▶ **What to produce**
Copy out every line of the records below word for word, but omit the pictures.

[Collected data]
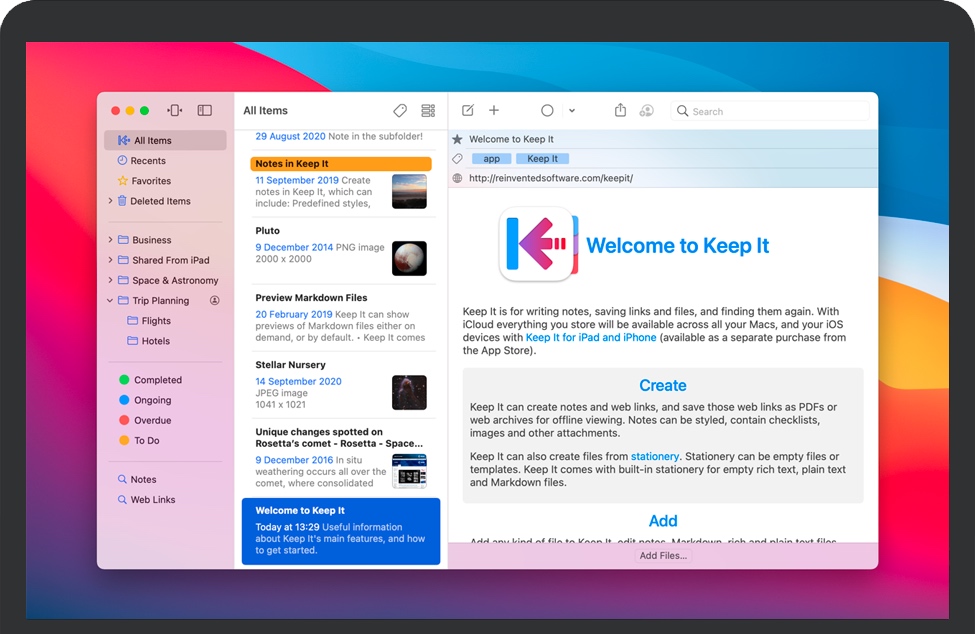Open the Web Links saved search

(x=152, y=500)
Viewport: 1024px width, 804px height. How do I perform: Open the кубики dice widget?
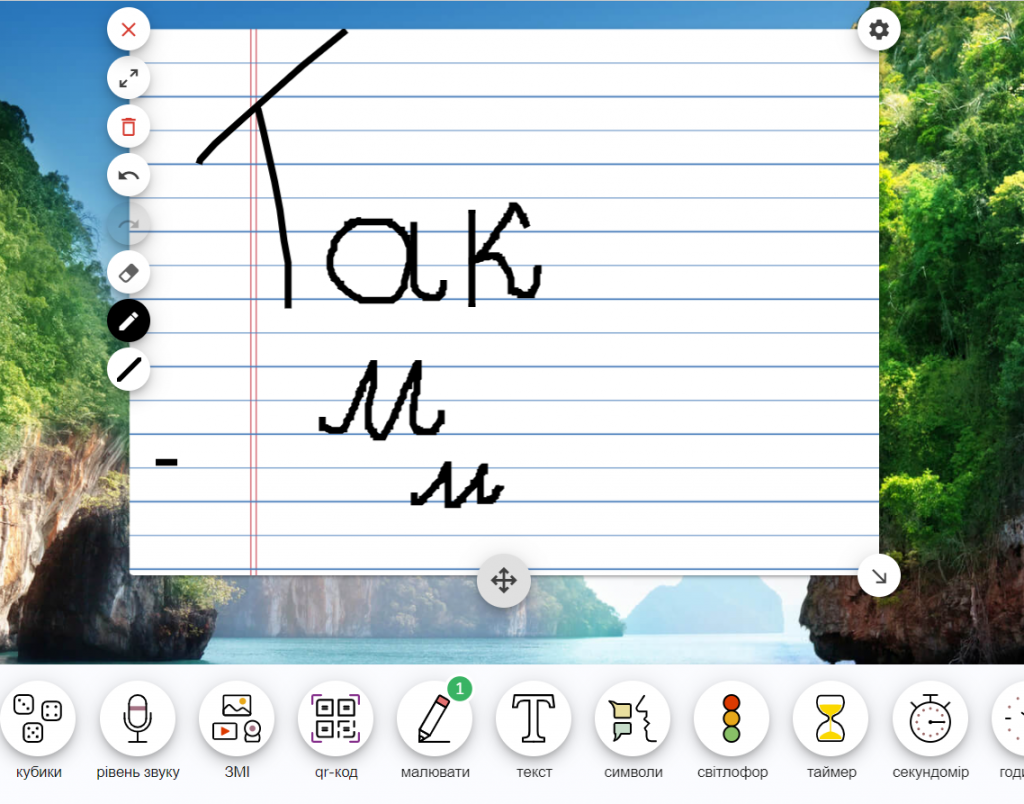(x=38, y=719)
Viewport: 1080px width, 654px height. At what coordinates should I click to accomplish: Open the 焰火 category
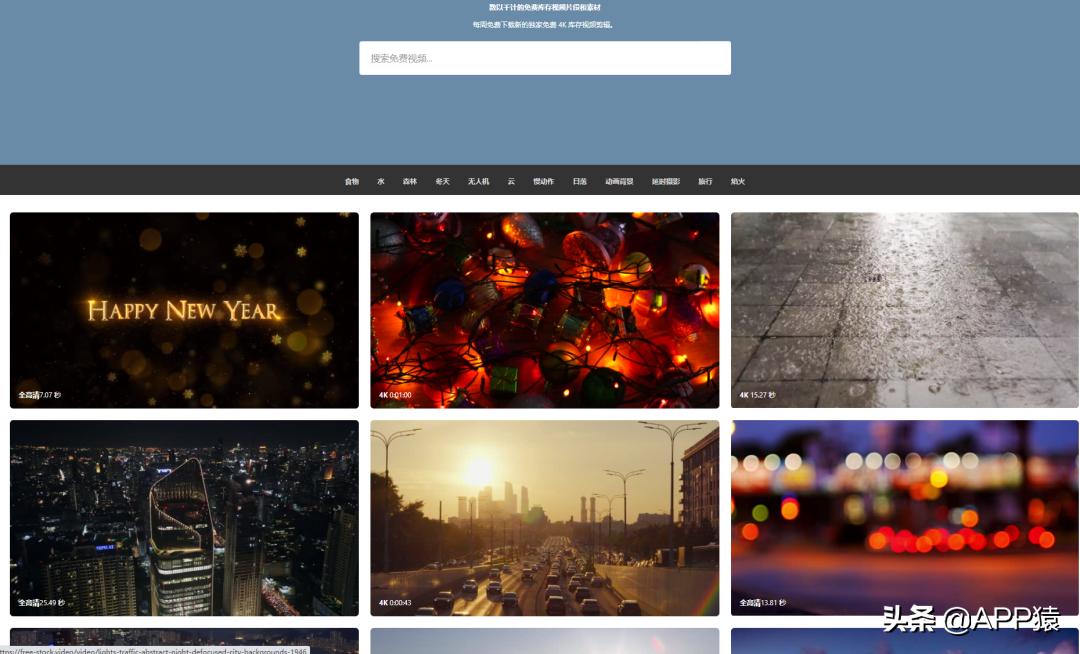(738, 182)
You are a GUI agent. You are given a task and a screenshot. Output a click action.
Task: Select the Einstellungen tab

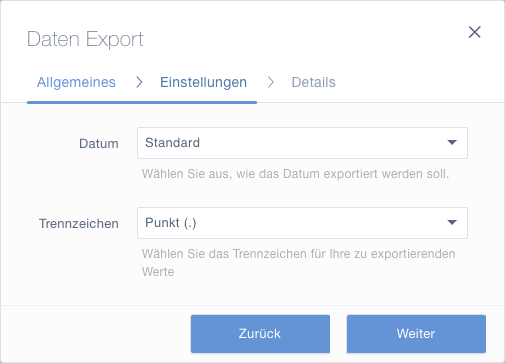[203, 82]
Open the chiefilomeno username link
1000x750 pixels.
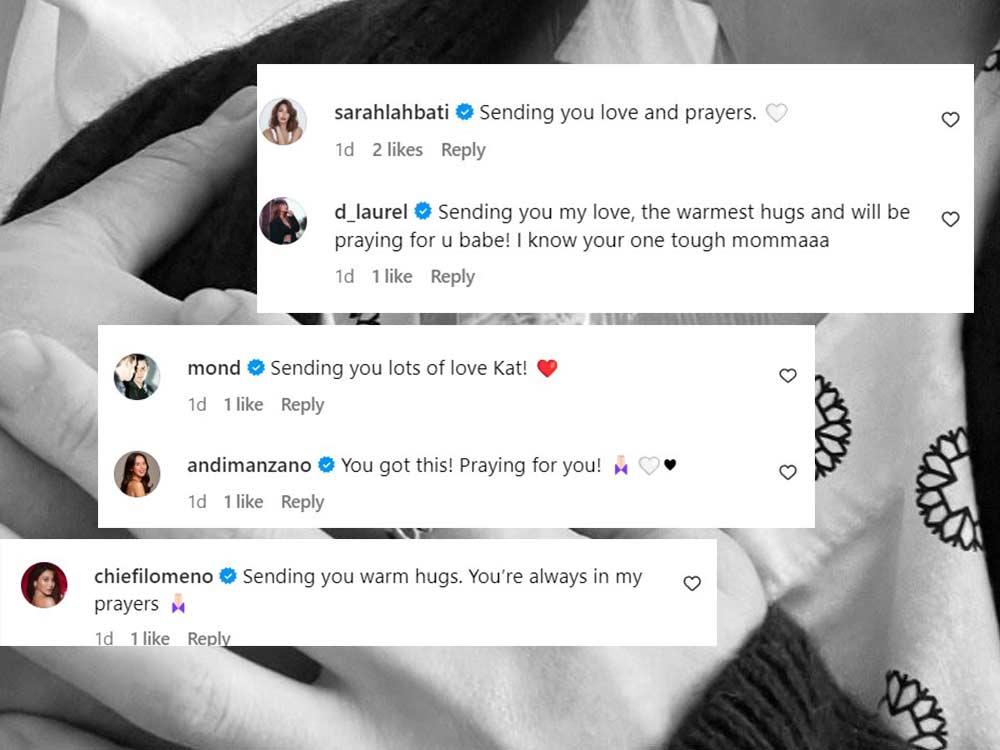point(154,577)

▶ **Complete response**
Open the Web Links saved search

(x=152, y=500)
Viewport: 1024px width, 804px height. How do I perform: Open the кубики dice widget?
(x=38, y=719)
Viewport: 1080px width, 654px height. At what coordinates should I click to accomplish: Open the 焰火 category
(738, 182)
You are a GUI agent. You are given a task and a screenshot. Output a click action.
Task: Select the Einstellungen tab

[203, 82]
Open the chiefilomeno username link
1000x750 pixels.
point(154,577)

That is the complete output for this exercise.